TASK DIRECTIONS:
Only the pictures are to be left out; the listing itself is repeated exactly.

··· MATERIAL FOR THE TASK

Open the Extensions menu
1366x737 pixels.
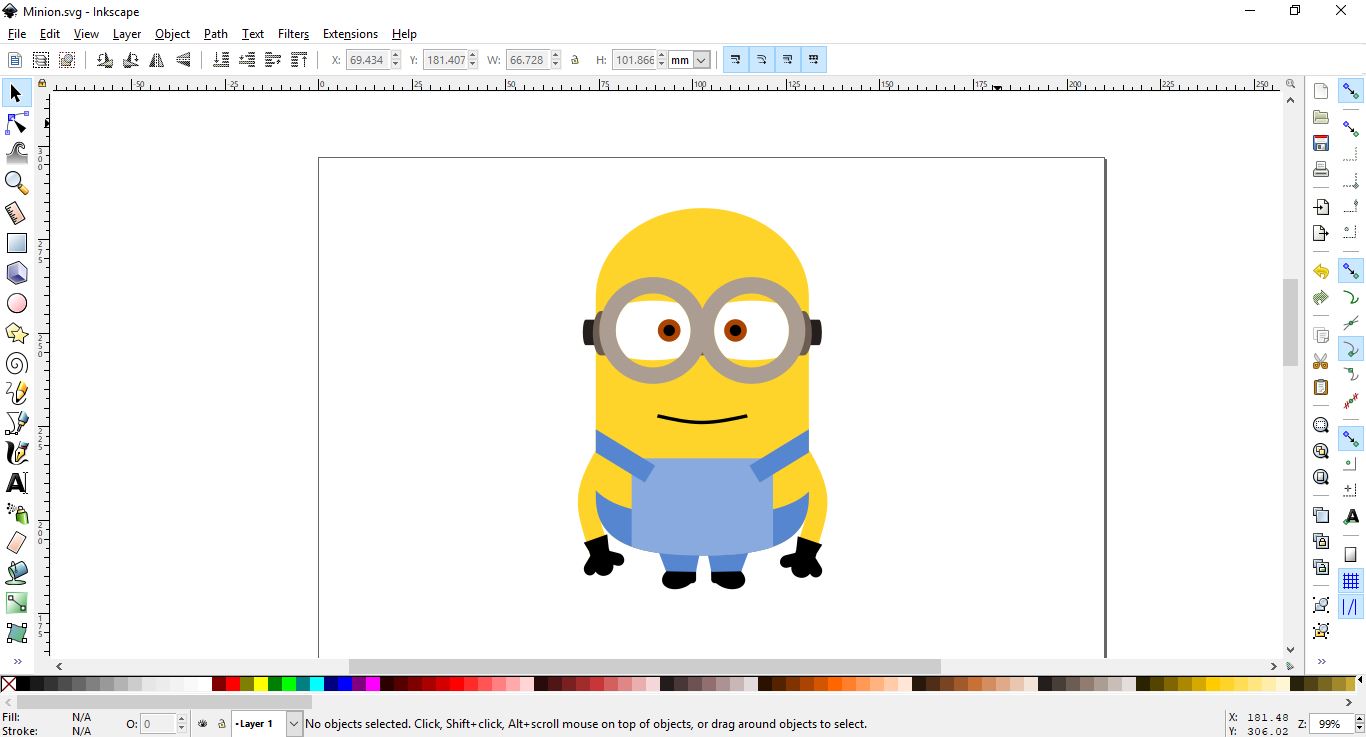pyautogui.click(x=350, y=34)
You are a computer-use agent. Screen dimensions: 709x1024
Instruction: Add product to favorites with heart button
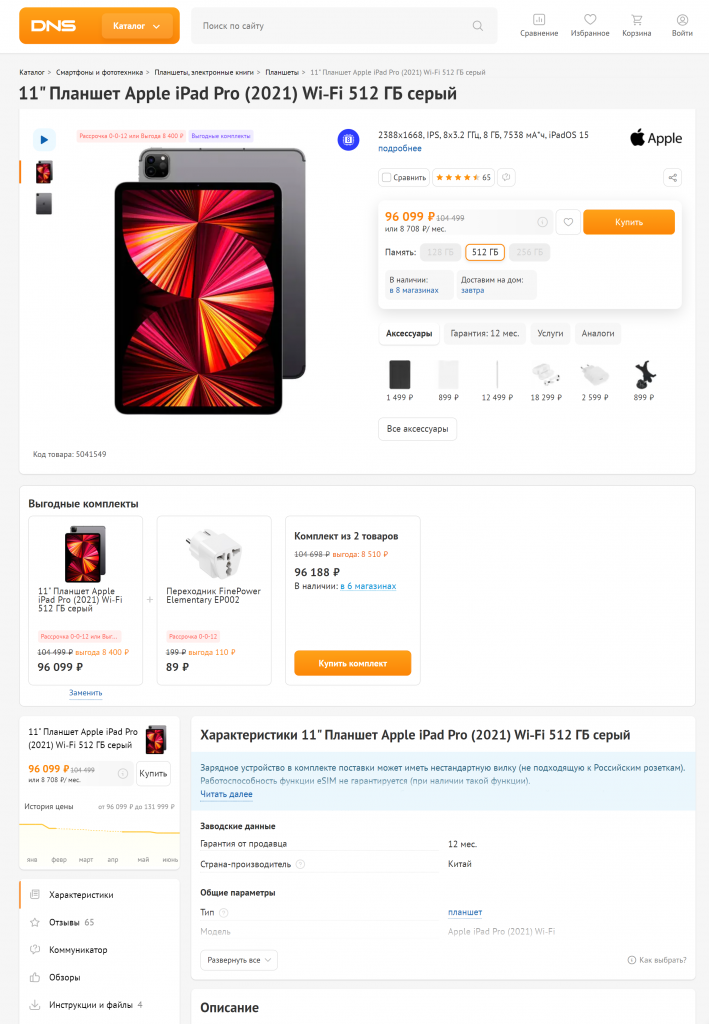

······

EXERCISE OUTPUT:
Open the Extensions menu
1366x737 pixels.
pyautogui.click(x=350, y=34)
You are a computer-use agent. Screen dimensions: 709x1024
Instruction: Add product to favorites with heart button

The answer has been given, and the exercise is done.